— start Provided entries —

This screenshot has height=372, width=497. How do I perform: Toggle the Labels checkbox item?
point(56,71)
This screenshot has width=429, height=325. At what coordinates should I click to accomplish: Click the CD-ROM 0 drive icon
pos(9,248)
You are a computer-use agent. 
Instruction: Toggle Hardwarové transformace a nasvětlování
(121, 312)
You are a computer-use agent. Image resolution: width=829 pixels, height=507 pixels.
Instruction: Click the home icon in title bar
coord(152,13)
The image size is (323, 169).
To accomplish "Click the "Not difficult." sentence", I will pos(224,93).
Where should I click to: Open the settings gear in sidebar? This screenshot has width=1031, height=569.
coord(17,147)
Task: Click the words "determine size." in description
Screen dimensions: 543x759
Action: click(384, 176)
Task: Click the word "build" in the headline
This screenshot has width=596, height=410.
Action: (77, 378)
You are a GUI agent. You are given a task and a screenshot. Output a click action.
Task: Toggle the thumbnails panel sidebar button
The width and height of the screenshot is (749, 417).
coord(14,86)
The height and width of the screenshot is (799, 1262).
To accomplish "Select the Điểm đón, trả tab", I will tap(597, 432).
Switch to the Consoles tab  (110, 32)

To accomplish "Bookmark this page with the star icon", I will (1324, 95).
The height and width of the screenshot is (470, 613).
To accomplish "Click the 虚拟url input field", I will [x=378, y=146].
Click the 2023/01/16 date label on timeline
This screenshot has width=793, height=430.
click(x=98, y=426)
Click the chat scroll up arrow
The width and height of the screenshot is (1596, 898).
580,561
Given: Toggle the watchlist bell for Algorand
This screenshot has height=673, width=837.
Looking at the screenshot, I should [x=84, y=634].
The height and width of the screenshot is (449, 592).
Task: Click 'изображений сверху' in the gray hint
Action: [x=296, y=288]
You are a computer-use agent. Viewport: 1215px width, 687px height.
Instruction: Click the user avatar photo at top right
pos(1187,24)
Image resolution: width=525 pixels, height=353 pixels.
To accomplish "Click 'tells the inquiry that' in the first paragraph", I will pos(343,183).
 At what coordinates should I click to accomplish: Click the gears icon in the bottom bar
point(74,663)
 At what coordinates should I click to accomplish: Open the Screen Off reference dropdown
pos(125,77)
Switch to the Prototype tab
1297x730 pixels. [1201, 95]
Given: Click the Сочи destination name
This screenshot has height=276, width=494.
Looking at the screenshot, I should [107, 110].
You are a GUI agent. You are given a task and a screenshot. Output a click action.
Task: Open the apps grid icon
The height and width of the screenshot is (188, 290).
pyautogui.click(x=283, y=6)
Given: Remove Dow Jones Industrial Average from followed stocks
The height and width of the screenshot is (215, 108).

— end Provided entries —

Problem description: Please rewrite all the records above, putting "Flip" in place of "Toggle" and changing nothing else.

Expected output:
This screenshot has height=372, width=497. How do I perform: Flip the Labels checkbox item?
point(56,71)
This screenshot has width=429, height=325. At what coordinates should I click to accomplish: Click the CD-ROM 0 drive icon
pos(9,248)
You are a computer-use agent. 
Instruction: Flip Hardwarové transformace a nasvětlování
(121, 312)
You are a computer-use agent. Image resolution: width=829 pixels, height=507 pixels.
Instruction: Click the home icon in title bar
coord(152,13)
The image size is (323, 169).
To accomplish "Click the "Not difficult." sentence", I will pos(224,93).
Where should I click to: Open the settings gear in sidebar? This screenshot has width=1031, height=569.
coord(17,147)
Task: Click the words "determine size." in description
Screen dimensions: 543x759
Action: click(384, 176)
Task: Click the word "build" in the headline
This screenshot has width=596, height=410.
Action: (77, 378)
You are a GUI agent. You are given a task and a screenshot. Output a click action.
Task: Flip the thumbnails panel sidebar button
The width and height of the screenshot is (749, 417).
coord(14,86)
The height and width of the screenshot is (799, 1262).
To accomplish "Select the Điểm đón, trả tab", I will tap(597, 432).
Switch to the Consoles tab  (110, 32)

To accomplish "Bookmark this page with the star icon", I will (1324, 95).
The height and width of the screenshot is (470, 613).
To accomplish "Click the 虚拟url input field", I will [x=378, y=146].
Click the 2023/01/16 date label on timeline
This screenshot has width=793, height=430.
click(x=98, y=426)
Click the chat scroll up arrow
The width and height of the screenshot is (1596, 898).
580,561
Given: Flip the watchlist bell for Algorand
This screenshot has height=673, width=837.
Looking at the screenshot, I should [x=84, y=634].
The height and width of the screenshot is (449, 592).
Task: Click 'изображений сверху' in the gray hint
Action: [x=296, y=288]
You are a computer-use agent. Viewport: 1215px width, 687px height.
Instruction: Click the user avatar photo at top right
pos(1187,24)
Image resolution: width=525 pixels, height=353 pixels.
To accomplish "Click 'tells the inquiry that' in the first paragraph", I will pos(343,183).
 At what coordinates should I click to accomplish: Click the gears icon in the bottom bar
point(74,663)
 At what coordinates should I click to accomplish: Open the Screen Off reference dropdown
pos(125,77)
Switch to the Prototype tab
1297x730 pixels. [1201, 95]
Given: Click the Сочи destination name
This screenshot has height=276, width=494.
Looking at the screenshot, I should [107, 110].
You are a GUI agent. You are given a task and a screenshot. Output a click action.
Task: Open the apps grid icon
The height and width of the screenshot is (188, 290).
pyautogui.click(x=283, y=6)
Given: Remove Dow Jones Industrial Average from followed stocks
The height and width of the screenshot is (215, 108).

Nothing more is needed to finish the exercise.